Wiping away the wetness on his cheeks, I inch closer and press my mouth against his. A shiver runs down both our spines, coiling into a low heat as our lips part and our tongues meet. Slanting my head, he sighs in pleasure and kisses me slowly, like he has all the time in the world.

“I love you,” he rasps.

“I love you too.”

“As long as we’re together, we’ll survive anything. Take however long you need to heal, Rainbow. I’m right here. All our dreams will come true, even if the road we need to choose is different.”

“I want to get better.”

“You will, baby,” he vows. “One step at a time.”

Chapter Forty-Five

Kian

Watching my little rainbow be sad and depressed over the past month, battling mental and physical scars, has been a tough journey.

The days she doesn’t want to get out of bed are the hardest. She is quiet, staring at the ocean for hours. I have to force her to eat because I can’t give her, her medication on an empty stomach. But these days are becoming fewer and far between.

The next morning, after she had stumbled into the nursery room, I had convinced her to start talking to a therapist. She showed all the signs of PTSD. I couldn’t stand by and watch her suffer in silence. I wanted her to have all the help she needed.

All of it is working because today, after over two months, she cooked in the kitchen and had breakfast with me at the dining table. It was just like in the past, making me overwhelmed.

I didn’t push her for more and we spent a lazy day together.

Every night, I’ve been bringing her for a walk on the beach. A serene smile always plays on her lips as she gazes at the vaststarry sky or as she dips her toes in the water. I don’t coax her to talk unless she initiates the conversation.

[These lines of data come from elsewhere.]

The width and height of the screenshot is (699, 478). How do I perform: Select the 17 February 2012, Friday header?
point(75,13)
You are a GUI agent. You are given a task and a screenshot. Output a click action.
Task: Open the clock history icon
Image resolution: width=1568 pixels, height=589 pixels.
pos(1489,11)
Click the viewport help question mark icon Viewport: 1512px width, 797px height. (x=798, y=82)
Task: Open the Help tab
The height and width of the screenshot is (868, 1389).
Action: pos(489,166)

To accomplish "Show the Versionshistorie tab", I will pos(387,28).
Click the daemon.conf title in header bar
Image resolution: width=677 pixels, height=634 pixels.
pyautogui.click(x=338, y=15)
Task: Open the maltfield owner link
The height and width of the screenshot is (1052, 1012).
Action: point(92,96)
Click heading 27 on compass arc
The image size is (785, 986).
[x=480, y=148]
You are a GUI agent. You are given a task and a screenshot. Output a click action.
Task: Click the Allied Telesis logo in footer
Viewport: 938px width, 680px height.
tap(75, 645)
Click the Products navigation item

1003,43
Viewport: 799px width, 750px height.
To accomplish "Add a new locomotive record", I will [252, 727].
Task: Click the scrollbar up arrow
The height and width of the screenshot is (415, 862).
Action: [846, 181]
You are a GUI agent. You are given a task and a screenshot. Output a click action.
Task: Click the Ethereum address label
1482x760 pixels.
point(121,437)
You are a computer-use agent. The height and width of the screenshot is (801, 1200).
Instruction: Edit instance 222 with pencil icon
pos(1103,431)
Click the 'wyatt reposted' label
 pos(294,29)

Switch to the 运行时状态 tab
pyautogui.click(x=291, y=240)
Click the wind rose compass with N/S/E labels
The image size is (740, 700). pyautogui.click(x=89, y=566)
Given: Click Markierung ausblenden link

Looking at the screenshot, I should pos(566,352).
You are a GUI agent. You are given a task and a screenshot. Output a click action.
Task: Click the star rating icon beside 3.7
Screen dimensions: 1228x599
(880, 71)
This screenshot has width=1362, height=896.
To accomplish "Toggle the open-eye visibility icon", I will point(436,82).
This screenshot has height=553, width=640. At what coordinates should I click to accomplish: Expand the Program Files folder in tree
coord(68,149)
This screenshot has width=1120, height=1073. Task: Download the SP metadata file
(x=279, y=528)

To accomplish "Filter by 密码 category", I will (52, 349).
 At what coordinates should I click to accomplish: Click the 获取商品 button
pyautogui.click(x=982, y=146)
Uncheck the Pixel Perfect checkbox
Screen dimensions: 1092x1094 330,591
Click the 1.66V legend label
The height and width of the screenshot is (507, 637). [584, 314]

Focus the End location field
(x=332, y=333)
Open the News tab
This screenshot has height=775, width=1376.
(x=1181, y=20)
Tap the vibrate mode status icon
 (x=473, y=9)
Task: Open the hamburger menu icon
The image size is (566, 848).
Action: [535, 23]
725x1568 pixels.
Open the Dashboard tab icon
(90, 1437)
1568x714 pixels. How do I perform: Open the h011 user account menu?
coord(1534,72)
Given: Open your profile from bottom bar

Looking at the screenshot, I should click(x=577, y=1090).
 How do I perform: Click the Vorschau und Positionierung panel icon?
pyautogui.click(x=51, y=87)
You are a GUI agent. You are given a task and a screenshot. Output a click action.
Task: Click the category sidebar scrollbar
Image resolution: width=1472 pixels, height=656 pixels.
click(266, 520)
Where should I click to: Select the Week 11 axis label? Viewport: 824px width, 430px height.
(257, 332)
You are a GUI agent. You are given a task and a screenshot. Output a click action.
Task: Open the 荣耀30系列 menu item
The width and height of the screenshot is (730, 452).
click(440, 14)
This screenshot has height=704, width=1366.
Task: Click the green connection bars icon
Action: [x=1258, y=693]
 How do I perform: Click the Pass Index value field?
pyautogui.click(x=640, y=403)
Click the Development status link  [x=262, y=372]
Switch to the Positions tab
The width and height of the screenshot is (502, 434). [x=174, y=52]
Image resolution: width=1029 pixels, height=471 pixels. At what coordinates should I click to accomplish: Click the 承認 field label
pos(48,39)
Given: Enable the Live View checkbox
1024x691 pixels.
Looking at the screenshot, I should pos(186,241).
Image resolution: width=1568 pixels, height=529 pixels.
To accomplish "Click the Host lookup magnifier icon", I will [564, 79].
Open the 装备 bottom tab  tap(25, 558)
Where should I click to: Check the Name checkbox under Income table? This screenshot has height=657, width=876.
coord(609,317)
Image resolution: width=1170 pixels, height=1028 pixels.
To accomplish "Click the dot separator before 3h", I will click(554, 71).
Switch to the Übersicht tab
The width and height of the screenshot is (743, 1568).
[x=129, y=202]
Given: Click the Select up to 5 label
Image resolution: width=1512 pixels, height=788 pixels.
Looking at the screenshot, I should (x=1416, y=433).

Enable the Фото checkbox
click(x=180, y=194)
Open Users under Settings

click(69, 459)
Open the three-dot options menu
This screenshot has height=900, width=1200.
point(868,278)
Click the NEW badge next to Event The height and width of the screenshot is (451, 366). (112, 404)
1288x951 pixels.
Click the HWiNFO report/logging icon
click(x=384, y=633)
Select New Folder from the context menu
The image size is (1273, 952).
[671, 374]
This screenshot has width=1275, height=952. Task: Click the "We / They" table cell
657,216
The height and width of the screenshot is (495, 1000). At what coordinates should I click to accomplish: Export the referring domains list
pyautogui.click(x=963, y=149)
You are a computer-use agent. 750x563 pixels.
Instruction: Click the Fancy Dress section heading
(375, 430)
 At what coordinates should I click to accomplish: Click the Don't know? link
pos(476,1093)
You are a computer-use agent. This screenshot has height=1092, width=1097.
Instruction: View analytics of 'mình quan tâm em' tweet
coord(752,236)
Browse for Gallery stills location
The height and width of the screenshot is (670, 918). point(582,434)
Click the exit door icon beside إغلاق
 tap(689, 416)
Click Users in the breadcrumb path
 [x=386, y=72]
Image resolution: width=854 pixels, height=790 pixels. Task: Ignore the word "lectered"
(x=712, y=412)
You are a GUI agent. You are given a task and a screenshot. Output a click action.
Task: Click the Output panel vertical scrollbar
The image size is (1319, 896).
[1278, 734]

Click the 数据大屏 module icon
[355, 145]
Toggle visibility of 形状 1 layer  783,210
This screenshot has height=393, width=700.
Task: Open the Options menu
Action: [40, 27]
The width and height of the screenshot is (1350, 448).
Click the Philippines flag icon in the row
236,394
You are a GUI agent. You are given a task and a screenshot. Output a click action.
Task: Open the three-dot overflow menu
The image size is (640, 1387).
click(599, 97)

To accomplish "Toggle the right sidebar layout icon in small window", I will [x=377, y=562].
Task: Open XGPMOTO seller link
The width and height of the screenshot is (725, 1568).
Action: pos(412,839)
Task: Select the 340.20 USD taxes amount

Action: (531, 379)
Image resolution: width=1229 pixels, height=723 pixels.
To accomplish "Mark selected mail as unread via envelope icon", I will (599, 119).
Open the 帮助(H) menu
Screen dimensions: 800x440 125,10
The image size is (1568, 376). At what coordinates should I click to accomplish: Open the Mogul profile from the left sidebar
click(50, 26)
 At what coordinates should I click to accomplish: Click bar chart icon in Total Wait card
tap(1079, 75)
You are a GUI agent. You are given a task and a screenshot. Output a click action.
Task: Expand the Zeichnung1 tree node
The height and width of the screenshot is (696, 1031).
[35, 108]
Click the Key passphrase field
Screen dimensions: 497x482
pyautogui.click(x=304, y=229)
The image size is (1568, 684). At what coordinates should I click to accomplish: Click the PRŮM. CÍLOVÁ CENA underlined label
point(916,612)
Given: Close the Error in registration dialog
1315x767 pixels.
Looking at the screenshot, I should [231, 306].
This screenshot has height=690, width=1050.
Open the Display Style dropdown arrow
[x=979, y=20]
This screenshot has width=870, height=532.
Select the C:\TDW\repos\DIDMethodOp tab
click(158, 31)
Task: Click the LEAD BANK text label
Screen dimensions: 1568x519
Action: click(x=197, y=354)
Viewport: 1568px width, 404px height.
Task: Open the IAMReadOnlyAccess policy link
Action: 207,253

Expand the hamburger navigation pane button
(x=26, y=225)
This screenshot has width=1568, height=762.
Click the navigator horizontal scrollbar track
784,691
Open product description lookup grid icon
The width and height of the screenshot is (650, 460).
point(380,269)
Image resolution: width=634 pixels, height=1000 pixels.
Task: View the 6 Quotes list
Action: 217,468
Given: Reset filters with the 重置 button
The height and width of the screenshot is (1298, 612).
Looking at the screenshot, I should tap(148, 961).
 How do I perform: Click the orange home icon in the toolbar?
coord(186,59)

I’m desperate for more of her voice, her sweet laughter, and her teasing. I remind myself to be patient. The way she was with me in the beginning.

She hasn’t talked to her family or friends, but I keep them posted. I know they are dying to meet her, but she isn’t ready yet. All of us need to move at her pace.

“Can we sit, Kian?” Iris murmurs, staring at the tides, mesmerized.